A six-figure cost savings, year after year, is significant for many reasons, but what’s most exciting for us is the fact that it represents taxpayer dollars that are being spent more wisely for a greater return.
Post launch, one department reached out to us for additional development work that they had budgeted 200 hours for. We completed the work in 20 hours due to the inherent efficiencies we’ve built into the site—one-tenth of their original time estimate.
Acquia: Migrating 41 sites, which each had separate site owners, within an 18-month timeframe, and staying on schedule throughout the process sounds like a story unto itself. Can you give us some insight into your project planning and other success factors?
Andy: Adept execution of agile project management processes is a particular strength for Promet. There’s no substitute for tightly orchestrated project management when migrating 41 sites to a new platform within an aggressive, 18-month timeline.
The project was divided into 12, six-week waves, each with a different sets of site owners. Every one of the 12 phases began with a discovery session and included weekly meetings, multiple UAT checkpoints, extensive documentation, and training.
Provus, which is Promet’s open source, component-based design system, proved to be a defining factor in the success of the project. Provus drove a high degree of development efficiency, due to the ability to access a robust library of content editing components as the foundation for every site build.
Another essential success factor was the solid alignment between Promet and the impeccably managed team from Orange County. Our project lead from Orange County diligently managed to set expectations among stakeholders from 41 separate departments, and they did not miss a beat.

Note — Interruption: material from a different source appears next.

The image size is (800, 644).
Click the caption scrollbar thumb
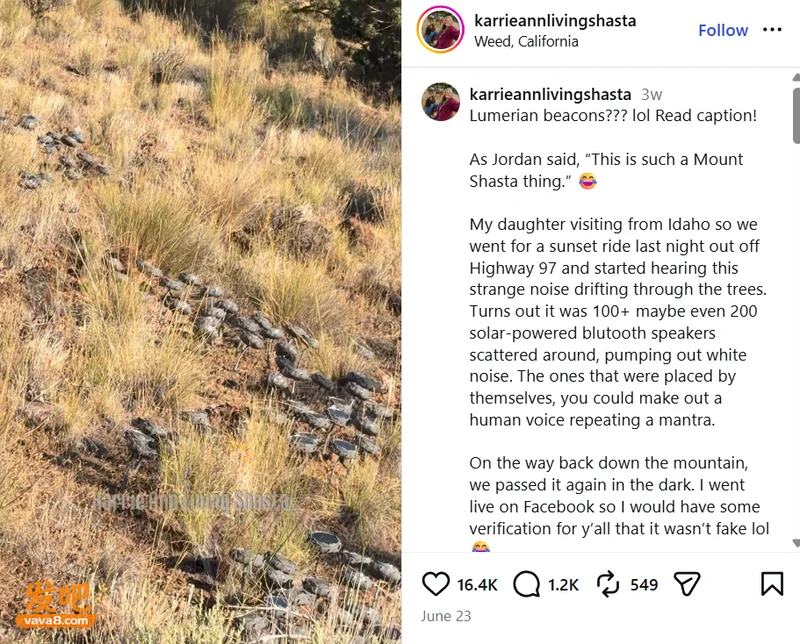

Acquia: It sounds like Promet’s Provus platform played a significant role throughout the process. Can you tell us a bit more about how Provus factored into design and development?
Andy: Provus was, and continues to be, foundational to the success of ocgov.com. The drag-and-drop component based design system was redeployed for each new build, allowing for multiple variations within a well-defined structure and set of options.
Post launch, we were able to turn the keys to the sites over to more than 100 content editors, who have the tools to easily manage site content with the confidence of knowing that as they mix and match components and switch up layouts, it will all be within preset brand and design guidelines. That's to say that creativity will occur within a framework that ensures new pages and layouts will continue to look professionally designed and laid out.
As Orange County is now a support client, our recent investments in Provus enhancements, what we’re calling Provus 2.0, are compounding Provus benefits for Orange County. Provus 2.0 leverages Drupal’s ability for creating distributions, enabling us to maintain a central upstream and facilitate the deployment of ongoing updates.
Acquia: Andy, I’ve heard you like to "talk trash," and that leads me to a question about what I've heard is one of your favorite pages developed for the Orange County site.
Andy: We seem to have carved out an interesting sub-niche within the waste and recycling space.
No one expects a waste and recycling site to be gorgeous, with an engaging user experience and has you clicking around wanting to learn more. The fact is, though, a surprising number of visitors to county and municipal websites are looking for answers to questions concerning recycling, landfills, and even just trash pickup. So we set out to ensure that OC Waste & Recycling was the best waste and recycling site in the country.
Several months later, we had the opportunity to do the same for the Wasatch Front Waste & Recycling District site, which recently launched. And now we have a few other waste and recycling sites in development.